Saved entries
^^^^

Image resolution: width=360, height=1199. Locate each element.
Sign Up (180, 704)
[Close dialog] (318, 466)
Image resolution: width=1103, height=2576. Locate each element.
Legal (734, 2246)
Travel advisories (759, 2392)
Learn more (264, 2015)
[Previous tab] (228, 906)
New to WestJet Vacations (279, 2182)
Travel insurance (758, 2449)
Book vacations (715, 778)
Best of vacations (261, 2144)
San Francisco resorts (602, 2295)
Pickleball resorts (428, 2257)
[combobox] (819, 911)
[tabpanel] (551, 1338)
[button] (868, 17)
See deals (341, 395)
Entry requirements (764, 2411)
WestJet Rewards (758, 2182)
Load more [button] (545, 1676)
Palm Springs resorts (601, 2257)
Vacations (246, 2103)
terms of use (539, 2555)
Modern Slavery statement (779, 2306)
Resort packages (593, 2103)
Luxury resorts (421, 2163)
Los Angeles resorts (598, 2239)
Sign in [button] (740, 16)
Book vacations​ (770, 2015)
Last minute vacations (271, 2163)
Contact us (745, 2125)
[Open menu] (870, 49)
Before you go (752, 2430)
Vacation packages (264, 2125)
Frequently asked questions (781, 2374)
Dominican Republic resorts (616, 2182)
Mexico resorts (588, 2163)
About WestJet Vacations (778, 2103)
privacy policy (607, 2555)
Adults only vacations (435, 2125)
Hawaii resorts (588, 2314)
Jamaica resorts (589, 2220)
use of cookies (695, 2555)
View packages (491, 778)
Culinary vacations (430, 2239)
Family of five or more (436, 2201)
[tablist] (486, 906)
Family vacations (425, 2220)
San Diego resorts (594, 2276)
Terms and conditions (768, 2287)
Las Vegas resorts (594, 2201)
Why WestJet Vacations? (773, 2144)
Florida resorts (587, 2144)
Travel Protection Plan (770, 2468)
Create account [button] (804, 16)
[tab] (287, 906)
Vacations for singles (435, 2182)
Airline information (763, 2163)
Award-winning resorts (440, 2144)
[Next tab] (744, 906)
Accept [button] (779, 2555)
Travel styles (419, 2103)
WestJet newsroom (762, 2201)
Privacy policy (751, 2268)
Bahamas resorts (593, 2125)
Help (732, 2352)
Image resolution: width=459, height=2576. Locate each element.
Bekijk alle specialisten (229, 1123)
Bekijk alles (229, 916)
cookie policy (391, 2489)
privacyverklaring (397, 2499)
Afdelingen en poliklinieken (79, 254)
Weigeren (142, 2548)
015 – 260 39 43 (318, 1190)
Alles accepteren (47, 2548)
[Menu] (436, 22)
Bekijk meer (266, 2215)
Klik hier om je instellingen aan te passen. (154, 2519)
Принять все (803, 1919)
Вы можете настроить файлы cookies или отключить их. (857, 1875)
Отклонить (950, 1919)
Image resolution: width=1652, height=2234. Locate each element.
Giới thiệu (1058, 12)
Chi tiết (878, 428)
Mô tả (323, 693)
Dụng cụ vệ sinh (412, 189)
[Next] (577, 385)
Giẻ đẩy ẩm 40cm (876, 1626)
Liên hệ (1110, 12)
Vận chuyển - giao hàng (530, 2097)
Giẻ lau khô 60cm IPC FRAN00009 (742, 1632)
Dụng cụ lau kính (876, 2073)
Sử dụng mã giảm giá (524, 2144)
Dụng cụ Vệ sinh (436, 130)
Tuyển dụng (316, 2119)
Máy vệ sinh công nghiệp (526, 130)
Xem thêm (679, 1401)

^^^^

EXERCISE INSTRUCTIONS:
Scan the data for the word "Family" and copy every line where it shows up.

EXERCISE SOLUTION:
Family of five or more (436, 2201)
Family vacations (425, 2220)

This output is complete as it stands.